Where leave to enter is refused, an immigration officer can, under paragraph 8, give directions for the removal of the person from the United Kingdom. It is further provided by the Schedule that :
"16(2) If there are reasonable grounds for suspecting that a person is someone in respect of whom directions may be given under.....paragraph 8....., that person may be detained under the authority of an immigration officer pending -
(2) Facts
[2] The petitioner is a Guatemalan national, aged 31. He has no right of abode in the United Kingdom. On 26th February 2000 he arrived at Glasgow airport on a flight from Amsterdam. He was processed through Immigration. His purported reason for visiting was that he was a journalist and photographer and intended to do research for a short article on Scotland. He was given leave to enter the United Kingdom but was arrested whilst getting into a taxi outside the terminal. He was charged with criminal offences relative to the possession and importation of about 20 kilograms of cocaine. This is a very large consignment worth several million pounds at street level.
[3] On 27th February 2000 the petitioner was served with a notice cancelling his leave to enter in terms of paragraph 6(2) (No. 6/1 of process). He was also given a notice of refusal of leave to enter (No. 6/2) in the following terms :
"You have asked for leave to enter the United Kingdom as a visitor for 7 days, but I have reason to believe that at Glasgow Airport on 26 February 2000 you were found to be in possession of a prohibited drug, contrary to section 3(1) of the Misuse of Drugs Act 1971 and section 170(2) of the Customs and Excise Management Act 1979 and in the light of this it seems right to me to refuse you leave to enter on the ground that your exclusion is conducive to the public good.
I therefore refuse you leave to enter the United Kingdom
REMOVAL DIRECTIONS |
A I propose to give directions for your removal at a time and date to be notified by scheduled air service to Guatemala |
B You are not entitled to appeal against refusal of leave on the above grounds....". |
Still on the same day, the immigration officer issued directions to Air UK for the removal of the petitioner from the United Kingdom by scheduled air service to Guatemala "at a time and date to be notified" (No. 6/3). He also authorised the detention of the petitioner initially by Strathclyde Police at Greenock Police Station (No. 6/4) although I was advised that this would have been revised to authorise his current detention in Kilmarnock Prison.

------------------------------

> Short task: List every process number cited in the excerpt above about the Guatemalan petitioner, with the document each one identifies.

> Material supplied:
------------------------------

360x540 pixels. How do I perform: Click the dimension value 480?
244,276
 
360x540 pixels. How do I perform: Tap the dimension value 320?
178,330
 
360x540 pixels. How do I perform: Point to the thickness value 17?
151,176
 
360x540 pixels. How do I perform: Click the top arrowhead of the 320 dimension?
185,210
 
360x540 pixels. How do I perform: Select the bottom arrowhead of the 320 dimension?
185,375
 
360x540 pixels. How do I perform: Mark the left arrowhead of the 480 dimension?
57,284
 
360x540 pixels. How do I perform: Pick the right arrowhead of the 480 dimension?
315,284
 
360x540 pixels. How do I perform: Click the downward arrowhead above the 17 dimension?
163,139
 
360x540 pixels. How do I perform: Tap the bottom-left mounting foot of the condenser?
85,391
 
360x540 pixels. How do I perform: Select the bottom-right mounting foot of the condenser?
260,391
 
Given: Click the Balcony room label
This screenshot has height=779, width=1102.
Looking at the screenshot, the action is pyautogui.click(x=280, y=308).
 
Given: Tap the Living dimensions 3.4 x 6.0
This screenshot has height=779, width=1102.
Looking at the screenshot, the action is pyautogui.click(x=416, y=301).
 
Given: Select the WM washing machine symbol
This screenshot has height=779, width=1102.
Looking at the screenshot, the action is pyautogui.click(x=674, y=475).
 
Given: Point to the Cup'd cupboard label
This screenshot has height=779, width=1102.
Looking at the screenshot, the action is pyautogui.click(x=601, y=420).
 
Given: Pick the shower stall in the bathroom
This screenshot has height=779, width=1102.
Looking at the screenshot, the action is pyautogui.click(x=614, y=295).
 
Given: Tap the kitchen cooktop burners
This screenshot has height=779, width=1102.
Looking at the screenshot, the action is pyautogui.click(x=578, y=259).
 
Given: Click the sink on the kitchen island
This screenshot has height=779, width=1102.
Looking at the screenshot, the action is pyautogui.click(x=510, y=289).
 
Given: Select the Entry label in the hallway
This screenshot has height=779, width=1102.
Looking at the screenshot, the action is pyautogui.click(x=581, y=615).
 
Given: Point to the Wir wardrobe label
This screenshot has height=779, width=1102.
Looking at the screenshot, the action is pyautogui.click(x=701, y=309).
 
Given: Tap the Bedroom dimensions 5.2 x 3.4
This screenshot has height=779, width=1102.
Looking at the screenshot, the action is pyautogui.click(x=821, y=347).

------------------------------

> Result of the exercise:
- No. 6/1: the notice cancelling his leave to enter under paragraph 6(2)
- No. 6/2: the notice of refusal of leave to enter
- No. 6/3: the directions to Air UK for his removal by scheduled air service to Guatemala
- No. 6/4: the authorization of his detention, initially by Strathclyde Police at Greenock Police Station